* _Source document_:
THE US buyers are shifting their apparel sourcing base from China, offering an opportunity for the countries like Bangladesh to further develop their apparel industry, especially in the manmade fibre (MMF) segment. The potentials have also been hinted by a recent US study titled ‘2020 Fashion Industry Benchmarking Study’ by the US Fashion Industry Association and the University of Delaware. MMF apparel could be a potential new growth engine for Bangladesh’s exports, as US fashion companies are eager to diversify sourcing from China, while the sourcing capacity in Vietnam is not available.
The Covid-19 and the escalating US-China trade war have exerted significant and broad impacts on US fashion companies’ sourcing practices. As the US fashion companies are sourcing relatively less from China, they are moving orders mostly to China’s competitors in Asia. The value of Bangladesh’s MMF apparel exports to the US enjoyed a 5.5 per cent growth in the five months of 2020. In contrast, the exports from China and Vietnam suffered a significant decline as value dropped by 44.5 per cent and 8.8 per cent respectively over the same period. There is no option to go for MMF production to diversify the export products and grab the growing demand for the MMF items globally.

* _Activities_:
1 - Answer these questions from the article on Bangladesh's MMF apparel exports:
(a) Which two bodies produced the '2020 Fashion Industry Benchmarking Study'?
(b) How much did the value of Bangladesh's MMF apparel exports to the US grow in the five months of 2020?
(c) By what percentage did the value of exports from Vietnam drop over that period?
2 - Extract the stretch of the article on Bangladesh's MMF apparel exports from "THE US buyers" through "is not available.", word for word.
3 - Continue the article on Bangladesh's MMF apparel exports, starting after its last sentence.
The entries that follow have nothing to do with the article.

* _Recorded data_:
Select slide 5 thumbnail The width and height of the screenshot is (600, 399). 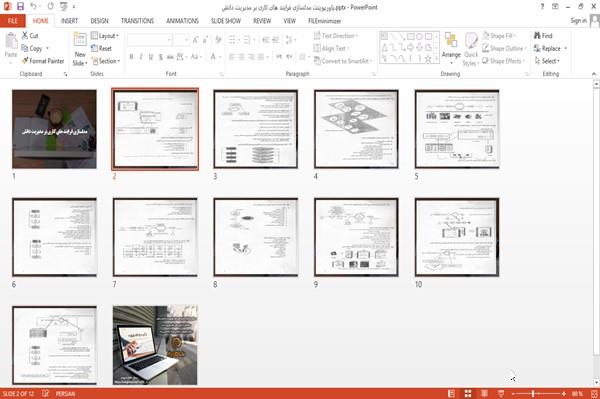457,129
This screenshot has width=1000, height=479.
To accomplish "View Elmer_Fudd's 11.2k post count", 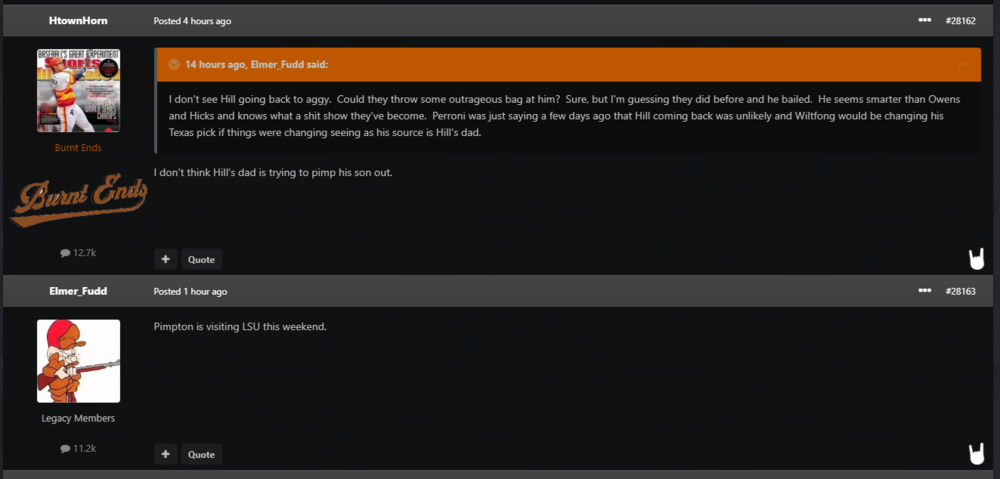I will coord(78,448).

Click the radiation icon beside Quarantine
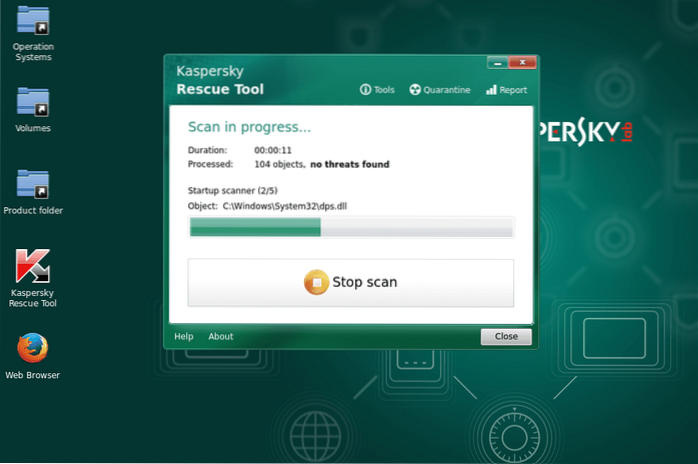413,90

* _Answers to the exercise_:
1 -
(a) The US Fashion Industry Association and the University of Delaware.
(b) 5.5 per cent.
(c) 8.8 per cent.

2 -
THE US buyers are shifting their apparel sourcing base from China, offering an opportunity for the countries like Bangladesh to further develop their apparel industry, especially in the manmade fibre (MMF) segment. The potentials have also been hinted by a recent US study titled ‘2020 Fashion Industry Benchmarking Study’ by the US Fashion Industry Association and the University of Delaware. MMF apparel could be a potential new growth engine for Bangladesh’s exports, as US fashion companies are eager to diversify sourcing from China, while the sourcing capacity in Vietnam is not available.

3 -
However, the production of MMF items requires huge investment in backward linkage and there are hardly few ones who want to invest amid the absence of required infrastructure including sufficient gas supply. In 2019, Bangladesh shipped apparel items worth US$ 5.93 billion to the US market, out of which cotton items were about 77 per cent. Despite the huge potential and surge of export, low capital investment in the MMF and disruptive gas connection are the major hurdles. We think BGMEA can inspire the manufacturers to grab the opportunity, while commercial banks can invest to get huge returns. The Covid-19 will open many new gateways in the changing world and those who have enough preparation can catch the pearls. So, why not Bangladesh?